[MATERIAL FOR THIS EXERCISE]
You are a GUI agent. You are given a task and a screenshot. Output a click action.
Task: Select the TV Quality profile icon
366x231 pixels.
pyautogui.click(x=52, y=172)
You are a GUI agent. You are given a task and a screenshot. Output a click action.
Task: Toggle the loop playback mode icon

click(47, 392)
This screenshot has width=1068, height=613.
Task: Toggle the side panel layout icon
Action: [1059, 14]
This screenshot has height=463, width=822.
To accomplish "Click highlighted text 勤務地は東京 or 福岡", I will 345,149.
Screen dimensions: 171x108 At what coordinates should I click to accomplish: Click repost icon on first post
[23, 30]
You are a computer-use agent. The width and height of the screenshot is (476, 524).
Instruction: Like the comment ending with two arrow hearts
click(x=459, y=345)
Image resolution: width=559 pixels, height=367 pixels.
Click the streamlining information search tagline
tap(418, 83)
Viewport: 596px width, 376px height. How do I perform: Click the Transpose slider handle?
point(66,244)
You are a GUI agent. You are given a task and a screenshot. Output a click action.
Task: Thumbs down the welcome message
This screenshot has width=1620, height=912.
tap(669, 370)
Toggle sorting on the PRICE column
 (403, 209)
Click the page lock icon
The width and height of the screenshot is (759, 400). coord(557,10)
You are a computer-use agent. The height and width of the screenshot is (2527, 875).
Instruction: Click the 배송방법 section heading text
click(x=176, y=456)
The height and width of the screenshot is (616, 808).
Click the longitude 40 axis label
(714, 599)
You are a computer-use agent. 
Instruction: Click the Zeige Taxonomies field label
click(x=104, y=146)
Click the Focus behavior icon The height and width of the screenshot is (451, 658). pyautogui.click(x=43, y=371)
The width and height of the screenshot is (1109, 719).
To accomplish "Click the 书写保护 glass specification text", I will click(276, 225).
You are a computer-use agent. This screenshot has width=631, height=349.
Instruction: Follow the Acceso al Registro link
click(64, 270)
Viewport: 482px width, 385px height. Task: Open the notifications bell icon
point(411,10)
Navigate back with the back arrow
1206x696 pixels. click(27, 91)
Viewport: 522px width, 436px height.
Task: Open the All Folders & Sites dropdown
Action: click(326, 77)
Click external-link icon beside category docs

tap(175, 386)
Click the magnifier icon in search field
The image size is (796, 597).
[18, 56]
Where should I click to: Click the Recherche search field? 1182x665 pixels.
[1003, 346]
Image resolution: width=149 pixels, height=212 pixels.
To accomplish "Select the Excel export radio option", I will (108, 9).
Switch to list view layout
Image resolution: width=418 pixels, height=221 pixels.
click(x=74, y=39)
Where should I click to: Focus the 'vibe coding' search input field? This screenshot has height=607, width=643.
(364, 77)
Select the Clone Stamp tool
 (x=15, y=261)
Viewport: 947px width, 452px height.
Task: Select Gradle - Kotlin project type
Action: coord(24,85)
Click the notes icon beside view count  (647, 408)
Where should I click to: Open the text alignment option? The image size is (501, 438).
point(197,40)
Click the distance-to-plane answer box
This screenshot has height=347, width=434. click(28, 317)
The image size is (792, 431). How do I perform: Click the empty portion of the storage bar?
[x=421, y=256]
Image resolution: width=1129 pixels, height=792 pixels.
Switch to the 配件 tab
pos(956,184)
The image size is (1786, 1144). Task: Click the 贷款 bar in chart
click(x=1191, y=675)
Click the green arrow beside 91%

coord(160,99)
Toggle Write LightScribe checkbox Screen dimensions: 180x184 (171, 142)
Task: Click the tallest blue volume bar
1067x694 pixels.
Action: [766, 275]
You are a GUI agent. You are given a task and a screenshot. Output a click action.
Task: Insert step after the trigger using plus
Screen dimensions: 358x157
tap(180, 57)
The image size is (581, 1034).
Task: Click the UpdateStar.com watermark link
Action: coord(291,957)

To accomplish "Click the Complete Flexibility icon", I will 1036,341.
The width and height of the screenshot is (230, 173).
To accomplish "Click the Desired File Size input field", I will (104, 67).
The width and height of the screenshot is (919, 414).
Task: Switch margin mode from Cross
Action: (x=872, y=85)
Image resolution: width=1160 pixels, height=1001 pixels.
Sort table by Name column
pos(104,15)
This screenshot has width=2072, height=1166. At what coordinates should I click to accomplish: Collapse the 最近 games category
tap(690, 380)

[STATED GOAL] Reproduce the lines starting with the one containing "Where should I click to: Focus" and going on through the one containing "Action: coord(291,957)", swapping "Clone Stamp tool" for "Healing Brush tool" and leaving everything else untouched.

[EXERCISE OUTPUT]
Where should I click to: Focus the 'vibe coding' search input field? This screenshot has height=607, width=643.
(364, 77)
Select the Healing Brush tool
 (x=15, y=261)
Viewport: 947px width, 452px height.
Task: Select Gradle - Kotlin project type
Action: coord(24,85)
Click the notes icon beside view count  (647, 408)
Where should I click to: Open the text alignment option? The image size is (501, 438).
point(197,40)
Click the distance-to-plane answer box
This screenshot has height=347, width=434. click(28, 317)
The image size is (792, 431). How do I perform: Click the empty portion of the storage bar?
[x=421, y=256]
Image resolution: width=1129 pixels, height=792 pixels.
Switch to the 配件 tab
pos(956,184)
The image size is (1786, 1144). Task: Click the 贷款 bar in chart
click(x=1191, y=675)
Click the green arrow beside 91%

coord(160,99)
Toggle Write LightScribe checkbox Screen dimensions: 180x184 (171, 142)
Task: Click the tallest blue volume bar
1067x694 pixels.
Action: [766, 275]
You are a GUI agent. You are given a task and a screenshot. Output a click action.
Task: Insert step after the trigger using plus
Screen dimensions: 358x157
tap(180, 57)
The image size is (581, 1034).
Task: Click the UpdateStar.com watermark link
Action: coord(291,957)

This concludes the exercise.